Like a hard green pea under my back keeping me from rest is this question: Who was I made to be? Who have I become instead? What are these layers I’ve worn like sweaters hiding my skin and my pain? Who gave them to me or did I knit them myself? It isn’t one question but a cascade of cross-examination. Numbers swirl, overlap, fall into place and jump right back out again. The instincts, virtues, passions, stances, motivations, centers, and wings integrate and disintegrate again only to pile up like pennies in the water. And I squint but can’t quite see.
The story of a gnarled hand on a forearm and “Sometimes I feel like a motherless child,” spoken in throaty alto, strips off another sweater fast right over my head and I suck in breath and tears surprise me.

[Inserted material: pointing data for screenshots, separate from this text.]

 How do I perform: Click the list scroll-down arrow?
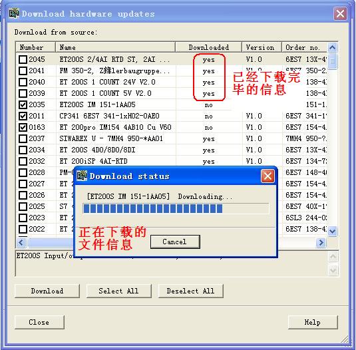pyautogui.click(x=333, y=232)
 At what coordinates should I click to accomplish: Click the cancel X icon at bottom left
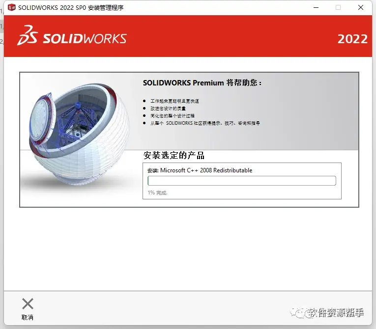tap(28, 304)
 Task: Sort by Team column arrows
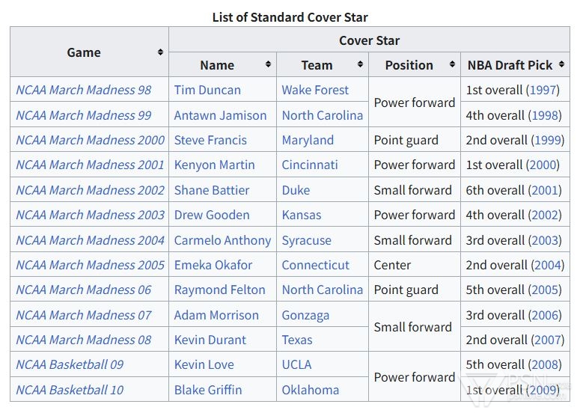click(360, 64)
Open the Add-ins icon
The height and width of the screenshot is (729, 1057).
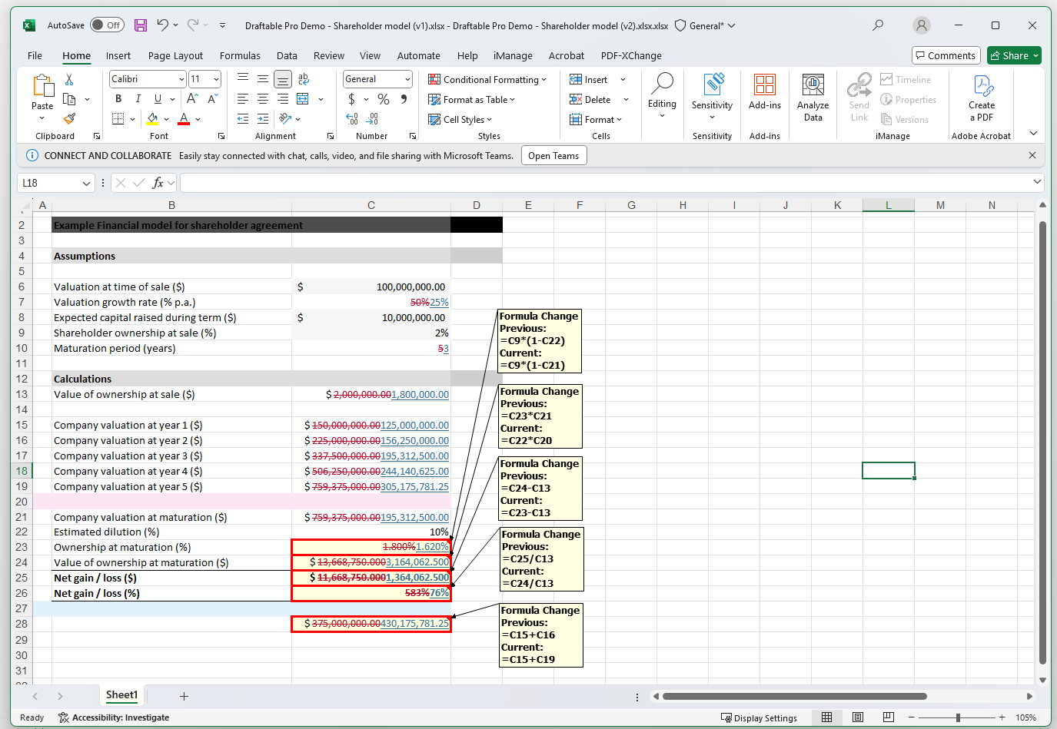pos(764,92)
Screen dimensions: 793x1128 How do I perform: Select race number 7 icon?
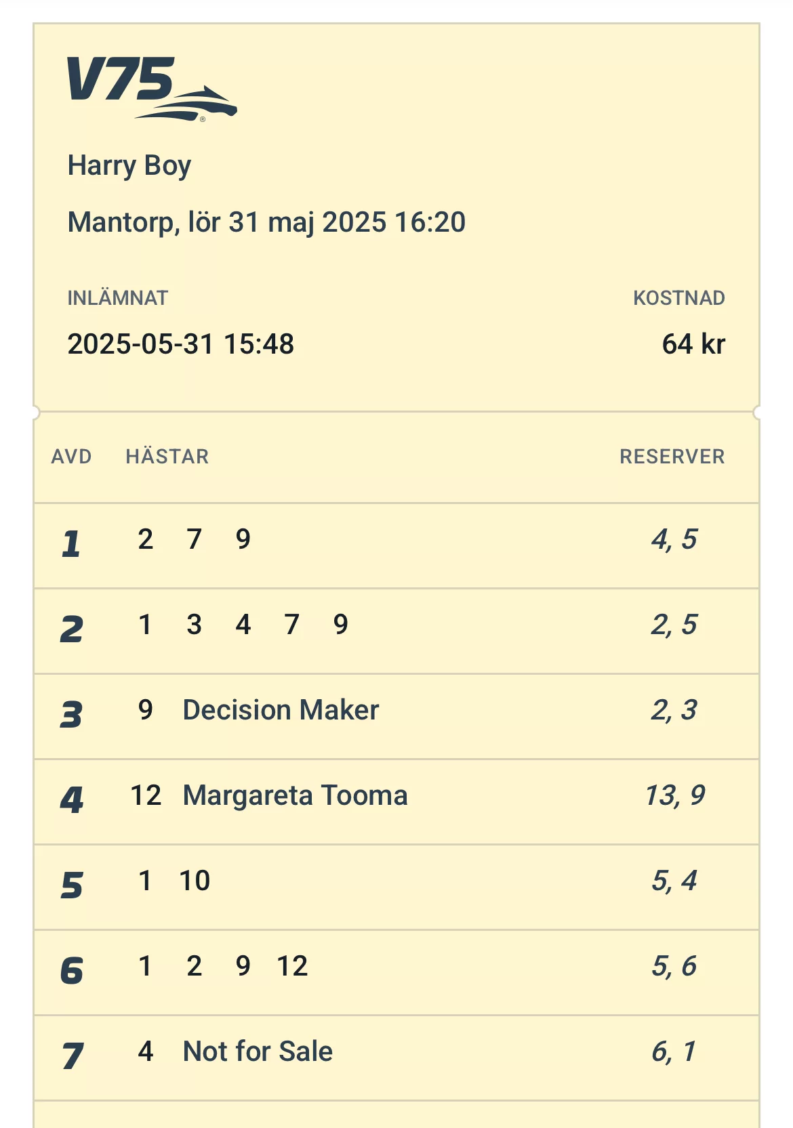pos(71,1056)
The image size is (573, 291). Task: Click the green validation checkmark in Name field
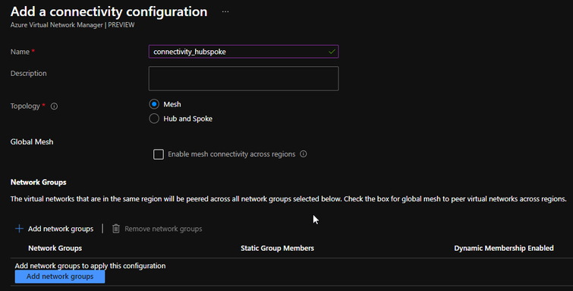(332, 52)
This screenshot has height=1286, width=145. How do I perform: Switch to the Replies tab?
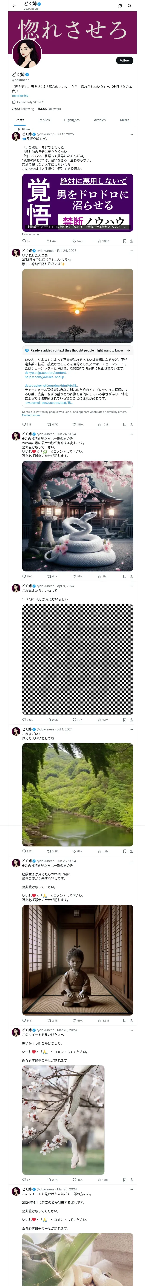pyautogui.click(x=44, y=120)
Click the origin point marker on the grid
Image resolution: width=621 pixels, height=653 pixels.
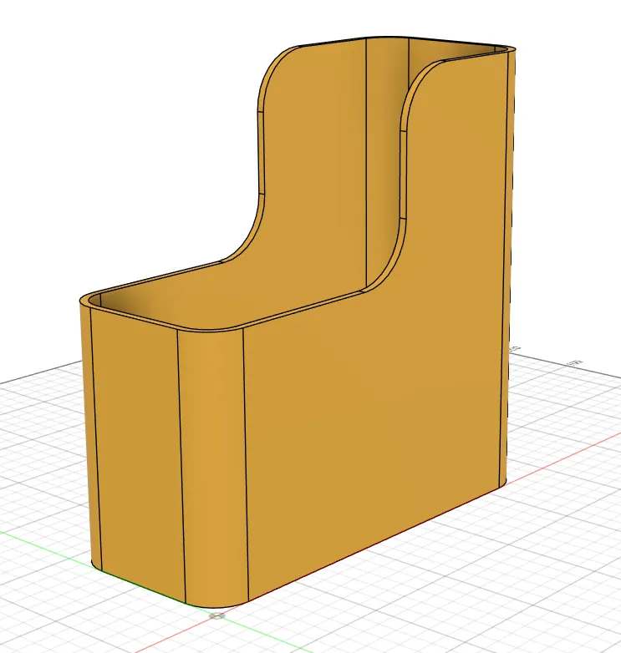pyautogui.click(x=216, y=615)
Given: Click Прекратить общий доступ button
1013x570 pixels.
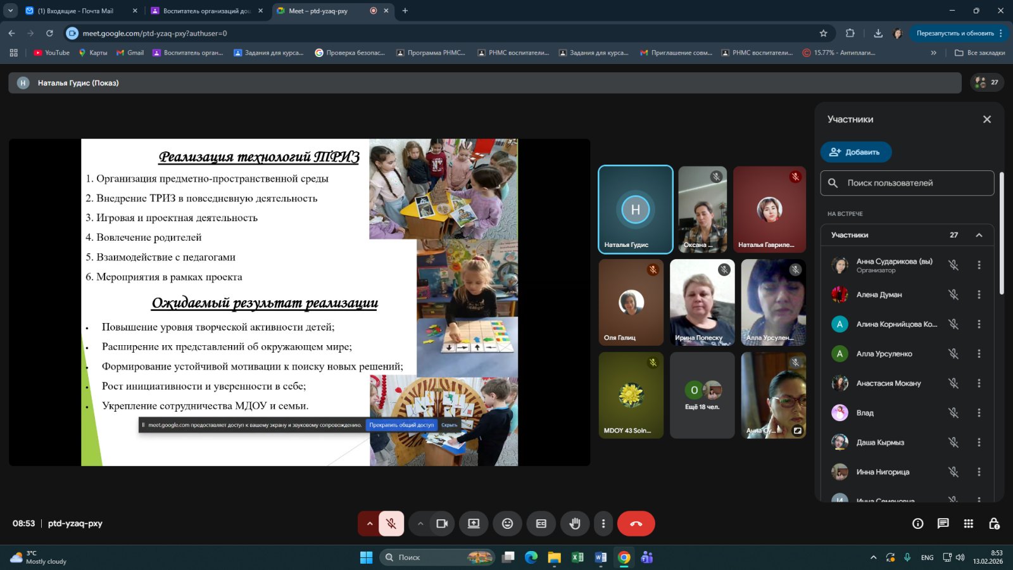Looking at the screenshot, I should pyautogui.click(x=401, y=425).
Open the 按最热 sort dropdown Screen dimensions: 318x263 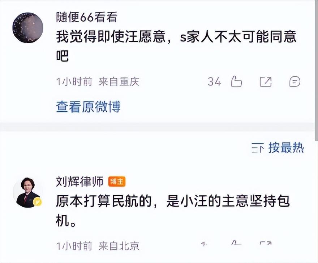286,148
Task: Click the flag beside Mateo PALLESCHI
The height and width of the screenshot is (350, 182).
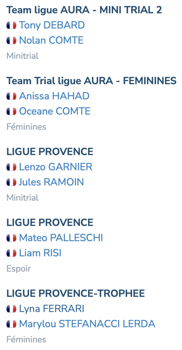Action: (x=11, y=238)
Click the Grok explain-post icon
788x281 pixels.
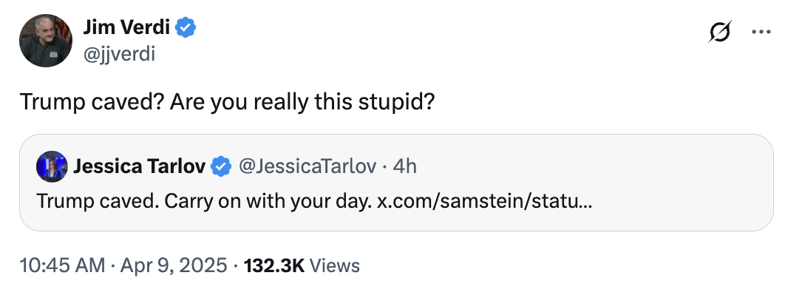(720, 32)
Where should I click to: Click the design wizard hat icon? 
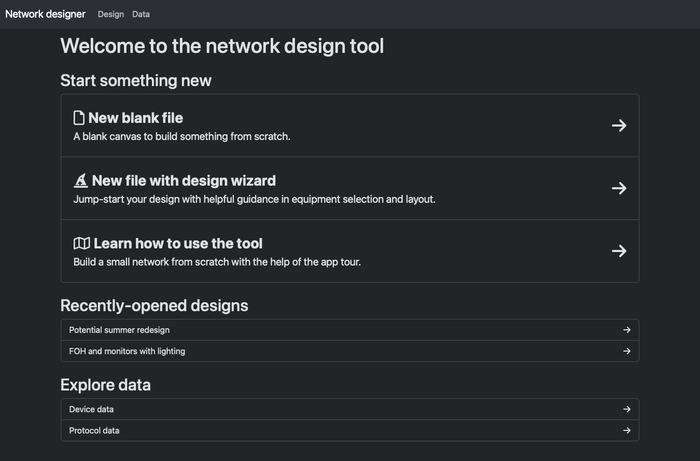click(x=81, y=180)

Oh, to be green as the moss is green To be small as a pebble and round with many washings To stand straight yet supple, with hollow stem growing in the wet Or like the water, to mirror heaven Yet never conceal all that is beneath.
This came from practicing contemplative prayer, silence, solitude. I am beginning to see how these things help the layers come off to reveal the child underneath. It really is a shrinking, a becoming small in the best way. It’s only in being small that I can crawl up into Abba’s lap. He is the smell of wild patience, a triumphant sunshine without shadows. I’m really, really relieved that there are no lies between us. This sense of home is something I am learning to walk toward but also know I carry with me. It is the beautiful paradox of the now and the not yet.
I’m a white woman. You are a black man. As you walk toward me in front of the convenience store, I prepare myself. I take in your height, the depth of brown skin & the width of cheekbone, grey sweat pants & a ball cap over the durag. You could be my age: late forties. We are a match, made to rewrite the old stories. The ones our great great grandparents were told. I anticipate the moment our eyes will meet. I rehearse what my blue ones will say: I am not afraid of you; you are just like me. I honor you for the cross you bear in this life, this country. I don’t know how to lift that load, but I see it. I do not pity you, Instead I give you kindness because you are my brother.
But as our paths cross on the narrow concrete, you duck your head and cast your eyes down and shuffle just a little. I keep walking. I don’t know what to do.
There is a plumb line. And it doesn’t swing right or left. Steady and straight, it hangs in the middle, making right angles to the earth, to us. It aligns with gravity, the gravity of what is coming.
What’s to be done with a house that isn’t square? A house that is divided within itself, aligned to the acute and the obtuse. Is it to be torn down, to begin again? What’s to say we’d get it right this time? Perhaps it’s best to wait, to watch and pray, to know this world, this house, is not our home.
You once said something about many rooms in your father’s house and that you’d be preparing a place for us, a place to dwell as family. You are the master builder. Unless you build the house, we labor in vain. You are unapologetically right and incomprehensibly kind, regardless of our ability to be still long enough to perceive the truth of your string and bob. You justify that which is crooked if we will but agree.